(Saved data entries)
*** Block opens ***

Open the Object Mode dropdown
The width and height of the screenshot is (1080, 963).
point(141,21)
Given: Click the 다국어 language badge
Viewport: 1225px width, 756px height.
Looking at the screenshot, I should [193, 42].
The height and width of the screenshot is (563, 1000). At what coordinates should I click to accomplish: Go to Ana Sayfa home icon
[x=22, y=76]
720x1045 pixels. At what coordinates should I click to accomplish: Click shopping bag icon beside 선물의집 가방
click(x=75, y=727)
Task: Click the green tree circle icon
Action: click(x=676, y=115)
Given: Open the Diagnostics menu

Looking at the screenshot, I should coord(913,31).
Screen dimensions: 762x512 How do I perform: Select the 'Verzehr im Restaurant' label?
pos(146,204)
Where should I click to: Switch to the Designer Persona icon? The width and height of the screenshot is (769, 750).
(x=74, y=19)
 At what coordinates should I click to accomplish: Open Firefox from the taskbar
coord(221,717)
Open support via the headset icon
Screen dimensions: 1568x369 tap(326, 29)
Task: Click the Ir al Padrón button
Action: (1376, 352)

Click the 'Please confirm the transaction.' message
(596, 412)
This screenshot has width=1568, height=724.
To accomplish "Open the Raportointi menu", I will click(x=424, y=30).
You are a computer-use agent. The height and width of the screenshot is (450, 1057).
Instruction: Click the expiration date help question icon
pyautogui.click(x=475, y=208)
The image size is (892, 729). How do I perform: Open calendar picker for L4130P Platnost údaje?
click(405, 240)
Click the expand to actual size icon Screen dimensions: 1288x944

*** Block closes ***

- What to work on
Lines from the one holding "The width and height of the screenshot is (1080, 963)." to the last line of the records: return these exactly, and only these.

- Final answer
The width and height of the screenshot is (1080, 963).
point(141,21)
Given: Click the 다국어 language badge
Viewport: 1225px width, 756px height.
Looking at the screenshot, I should [193, 42].
The height and width of the screenshot is (563, 1000). At what coordinates should I click to accomplish: Go to Ana Sayfa home icon
[x=22, y=76]
720x1045 pixels. At what coordinates should I click to accomplish: Click shopping bag icon beside 선물의집 가방
click(x=75, y=727)
Task: Click the green tree circle icon
Action: click(x=676, y=115)
Given: Open the Diagnostics menu

Looking at the screenshot, I should coord(913,31).
Screen dimensions: 762x512 How do I perform: Select the 'Verzehr im Restaurant' label?
pos(146,204)
Where should I click to: Switch to the Designer Persona icon? The width and height of the screenshot is (769, 750).
(x=74, y=19)
 At what coordinates should I click to accomplish: Open Firefox from the taskbar
coord(221,717)
Open support via the headset icon
Screen dimensions: 1568x369 tap(326, 29)
Task: Click the Ir al Padrón button
Action: (1376, 352)

Click the 'Please confirm the transaction.' message
(596, 412)
This screenshot has width=1568, height=724.
To accomplish "Open the Raportointi menu", I will click(x=424, y=30).
You are a computer-use agent. The height and width of the screenshot is (450, 1057).
Instruction: Click the expiration date help question icon
pyautogui.click(x=475, y=208)
The image size is (892, 729). How do I perform: Open calendar picker for L4130P Platnost údaje?
click(405, 240)
Click the expand to actual size icon Screen dimensions: 1288x944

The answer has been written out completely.